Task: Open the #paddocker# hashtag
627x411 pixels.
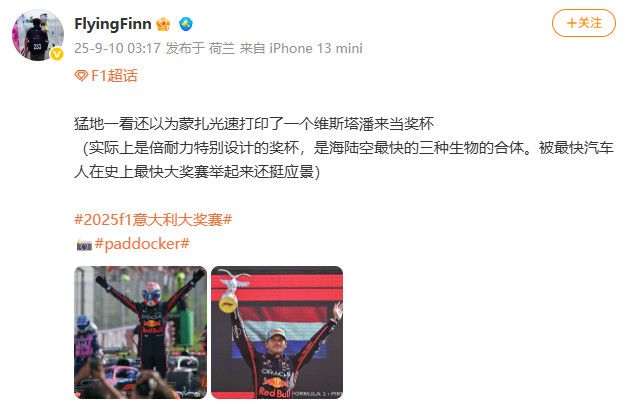Action: [x=142, y=244]
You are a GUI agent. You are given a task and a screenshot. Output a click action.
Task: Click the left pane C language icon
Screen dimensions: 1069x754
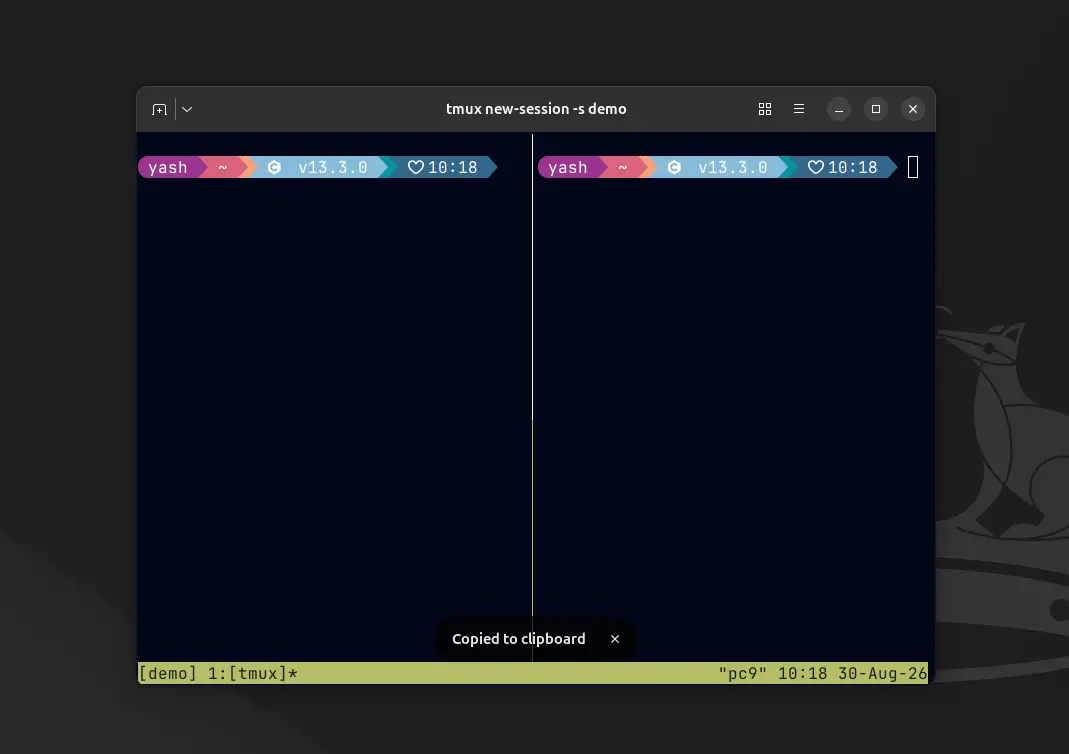274,167
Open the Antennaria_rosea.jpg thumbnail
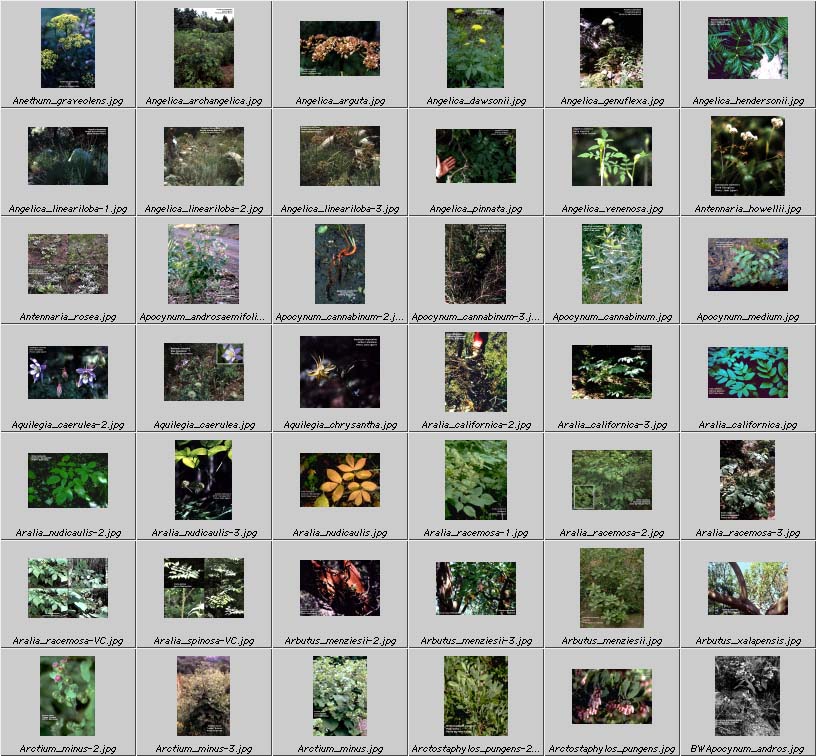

*BRIEF*: Whatever pictures the entries contain, omit them, and write the rest out exactly.

*EXERCISE ANSWER*:
Task: Open the #paddocker# hashtag
627x411 pixels.
Action: [x=142, y=244]
You are a GUI agent. You are given a task and a screenshot. Output a click action.
Task: Click the left pane C language icon
Screen dimensions: 1069x754
274,167
Open the Antennaria_rosea.jpg thumbnail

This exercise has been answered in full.